We got to the Forest Center around noon and started by climbing the lookout tower. The stairs were metal and nicely graded for public access. We only had the cab to ourselves for a brief moment and decided to climb back up on our way out instead. It gets easily crowded on a small catwalk, so be mindful of other people. We headed down to check out the interior of the museum and gift shop as well as deposit our donation in their adorable fire lookout kiosk. I am working on collecting magnets with fire lookout towers on them and their gift shop did not disappoint. We spent a good amount of time checking out the exhibits they had in place and reading up on the history. We didn’t stop to watch the 15-minute film “Legacy of Fire” that plays throughout the day, but I am sure it is worth a watch! The center definitely sparked my interest in expanding my knowledge on the state forest and the historic burn. We headed outside to walk along the interpretive trails that surround the center. While heading toward the trails, we noticed that the tower was currently unoccupied and decided to climbed it again to take some more pictures before continuing on. The back of the center is defined by its 250′ long pedestrian suspension bridge that crosses the Wilson River. It connects to the Wilson River Trail and Jones Creek Campground on the other side. We didn’t cross the bridge since we didn’t get up early enough for a longer hike along the Wilson River Trail, but we will be back to the area some other time for the things we missed. After walking along the Riverview trail, we found a picnic table directly in the sun that was calling our name for a late lunch. We soaked in as much vitamin-D as the clouds would allow before packing up to head home. The FFLA and many fire lookout enthusiasts would not consider this an actual fire lookout tower given that it was only built for display, but I still consider this our first of the season.

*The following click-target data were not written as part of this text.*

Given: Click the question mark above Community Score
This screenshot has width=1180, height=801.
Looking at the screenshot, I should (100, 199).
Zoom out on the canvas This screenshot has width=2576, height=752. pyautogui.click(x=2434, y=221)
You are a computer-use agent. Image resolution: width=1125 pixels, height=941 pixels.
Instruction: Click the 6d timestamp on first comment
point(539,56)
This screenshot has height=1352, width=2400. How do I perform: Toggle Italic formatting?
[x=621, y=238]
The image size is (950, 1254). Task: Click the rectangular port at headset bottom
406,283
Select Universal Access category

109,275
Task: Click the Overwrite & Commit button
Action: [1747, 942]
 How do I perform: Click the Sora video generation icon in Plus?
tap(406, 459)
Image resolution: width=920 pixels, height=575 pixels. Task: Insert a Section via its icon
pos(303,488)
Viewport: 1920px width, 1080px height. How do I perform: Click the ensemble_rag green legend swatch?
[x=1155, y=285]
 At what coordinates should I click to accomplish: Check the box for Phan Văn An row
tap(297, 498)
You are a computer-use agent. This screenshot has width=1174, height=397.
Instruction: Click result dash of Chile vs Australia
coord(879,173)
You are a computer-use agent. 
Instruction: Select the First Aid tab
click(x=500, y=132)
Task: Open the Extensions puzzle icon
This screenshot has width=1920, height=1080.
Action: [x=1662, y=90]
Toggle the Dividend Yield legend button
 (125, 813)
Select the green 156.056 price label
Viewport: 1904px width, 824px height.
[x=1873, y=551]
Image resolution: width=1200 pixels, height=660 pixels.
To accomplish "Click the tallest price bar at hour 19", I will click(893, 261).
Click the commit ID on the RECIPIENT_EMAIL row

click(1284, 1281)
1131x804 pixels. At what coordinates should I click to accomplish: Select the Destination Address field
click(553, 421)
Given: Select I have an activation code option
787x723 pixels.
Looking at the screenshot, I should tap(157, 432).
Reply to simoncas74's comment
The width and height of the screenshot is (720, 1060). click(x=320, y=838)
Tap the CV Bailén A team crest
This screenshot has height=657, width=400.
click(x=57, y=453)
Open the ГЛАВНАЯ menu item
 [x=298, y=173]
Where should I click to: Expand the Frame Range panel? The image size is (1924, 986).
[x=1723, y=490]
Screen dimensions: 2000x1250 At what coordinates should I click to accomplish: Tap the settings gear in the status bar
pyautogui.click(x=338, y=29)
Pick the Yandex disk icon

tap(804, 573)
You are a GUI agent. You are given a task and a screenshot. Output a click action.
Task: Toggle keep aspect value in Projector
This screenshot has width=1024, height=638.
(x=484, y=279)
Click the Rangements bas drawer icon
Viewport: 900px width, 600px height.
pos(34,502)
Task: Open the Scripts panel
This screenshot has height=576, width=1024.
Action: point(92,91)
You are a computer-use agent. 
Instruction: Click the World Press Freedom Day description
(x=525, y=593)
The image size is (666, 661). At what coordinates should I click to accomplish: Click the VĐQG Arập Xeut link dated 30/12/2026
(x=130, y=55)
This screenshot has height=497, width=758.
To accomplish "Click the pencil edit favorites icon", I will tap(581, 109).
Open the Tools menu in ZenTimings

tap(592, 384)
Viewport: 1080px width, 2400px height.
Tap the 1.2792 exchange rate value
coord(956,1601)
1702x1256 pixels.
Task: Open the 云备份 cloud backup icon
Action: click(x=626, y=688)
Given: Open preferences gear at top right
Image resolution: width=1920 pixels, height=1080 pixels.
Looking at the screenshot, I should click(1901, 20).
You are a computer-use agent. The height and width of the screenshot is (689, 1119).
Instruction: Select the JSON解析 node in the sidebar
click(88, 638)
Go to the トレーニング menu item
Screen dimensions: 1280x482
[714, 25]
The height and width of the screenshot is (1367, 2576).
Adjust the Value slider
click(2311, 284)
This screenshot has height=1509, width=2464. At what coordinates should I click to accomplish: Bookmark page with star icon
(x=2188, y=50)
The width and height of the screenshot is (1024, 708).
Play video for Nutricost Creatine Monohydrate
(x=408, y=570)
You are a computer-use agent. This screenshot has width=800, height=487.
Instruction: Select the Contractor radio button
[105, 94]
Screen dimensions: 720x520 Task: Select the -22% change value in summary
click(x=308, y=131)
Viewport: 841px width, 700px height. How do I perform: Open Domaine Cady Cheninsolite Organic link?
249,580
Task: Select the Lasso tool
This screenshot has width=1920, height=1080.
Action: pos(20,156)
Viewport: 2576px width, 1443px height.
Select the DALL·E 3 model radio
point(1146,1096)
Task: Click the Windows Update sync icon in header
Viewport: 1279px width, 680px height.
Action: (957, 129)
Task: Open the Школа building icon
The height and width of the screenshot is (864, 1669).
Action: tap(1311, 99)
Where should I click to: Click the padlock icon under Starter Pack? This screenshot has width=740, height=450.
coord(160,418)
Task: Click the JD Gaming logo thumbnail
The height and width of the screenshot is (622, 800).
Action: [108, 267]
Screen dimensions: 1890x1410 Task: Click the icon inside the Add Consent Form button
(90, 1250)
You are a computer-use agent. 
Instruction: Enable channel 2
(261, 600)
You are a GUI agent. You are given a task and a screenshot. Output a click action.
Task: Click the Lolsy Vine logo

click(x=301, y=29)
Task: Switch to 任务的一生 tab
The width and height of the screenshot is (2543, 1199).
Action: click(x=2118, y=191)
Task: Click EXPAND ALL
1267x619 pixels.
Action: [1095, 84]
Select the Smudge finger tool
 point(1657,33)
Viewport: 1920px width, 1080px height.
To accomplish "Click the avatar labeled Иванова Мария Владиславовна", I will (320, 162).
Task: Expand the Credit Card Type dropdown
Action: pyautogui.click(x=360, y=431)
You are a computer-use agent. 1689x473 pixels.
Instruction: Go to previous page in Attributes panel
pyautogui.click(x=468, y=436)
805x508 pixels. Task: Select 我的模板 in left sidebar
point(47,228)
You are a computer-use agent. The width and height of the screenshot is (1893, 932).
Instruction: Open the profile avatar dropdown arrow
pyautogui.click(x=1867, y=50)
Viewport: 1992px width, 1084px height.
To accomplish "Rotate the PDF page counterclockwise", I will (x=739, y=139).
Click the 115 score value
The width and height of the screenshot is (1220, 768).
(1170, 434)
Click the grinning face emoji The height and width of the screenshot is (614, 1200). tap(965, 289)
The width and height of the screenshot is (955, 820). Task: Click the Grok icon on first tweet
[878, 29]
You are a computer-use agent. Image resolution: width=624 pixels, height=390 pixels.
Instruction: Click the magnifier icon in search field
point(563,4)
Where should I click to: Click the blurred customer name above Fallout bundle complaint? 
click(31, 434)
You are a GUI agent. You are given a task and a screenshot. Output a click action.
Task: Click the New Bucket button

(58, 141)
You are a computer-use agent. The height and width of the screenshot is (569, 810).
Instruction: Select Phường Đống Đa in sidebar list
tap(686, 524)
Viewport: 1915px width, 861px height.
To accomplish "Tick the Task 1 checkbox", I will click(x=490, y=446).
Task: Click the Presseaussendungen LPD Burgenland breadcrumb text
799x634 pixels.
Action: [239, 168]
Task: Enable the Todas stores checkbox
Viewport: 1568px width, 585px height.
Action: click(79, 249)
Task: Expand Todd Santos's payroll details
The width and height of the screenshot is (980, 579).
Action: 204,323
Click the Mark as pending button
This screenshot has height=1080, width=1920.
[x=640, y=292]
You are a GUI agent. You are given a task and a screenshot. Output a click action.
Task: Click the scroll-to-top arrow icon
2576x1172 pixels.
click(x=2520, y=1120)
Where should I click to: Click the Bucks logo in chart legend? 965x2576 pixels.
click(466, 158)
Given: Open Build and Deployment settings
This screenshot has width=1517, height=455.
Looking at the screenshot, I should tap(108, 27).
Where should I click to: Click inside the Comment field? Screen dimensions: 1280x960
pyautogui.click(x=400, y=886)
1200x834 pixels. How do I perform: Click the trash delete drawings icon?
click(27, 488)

This fire lookout has no true history in fighting fire on the forest, but it was built in 2006 as a replica with education in mind. The tower stands 40′ tall and is open to the public to climb when the center is open. The center is based around the history of the Tillamook Burn that devastated the forest in a series of large fires. It expands from that to provide information about the indigenous people, the first homesteaders, and how proper forest management can protect from future fires. I was surprised to find out that the Tillamook State Forest is a mostly hand planted forest due to the burn. The center is owned and operated by the Oregon Department of Forestry, but it is an extension of a major public-private partnership that took 10-years to develop. Admission is free, but donations are appreciated if you plan to visit. Make sure to check operating hours before visiting.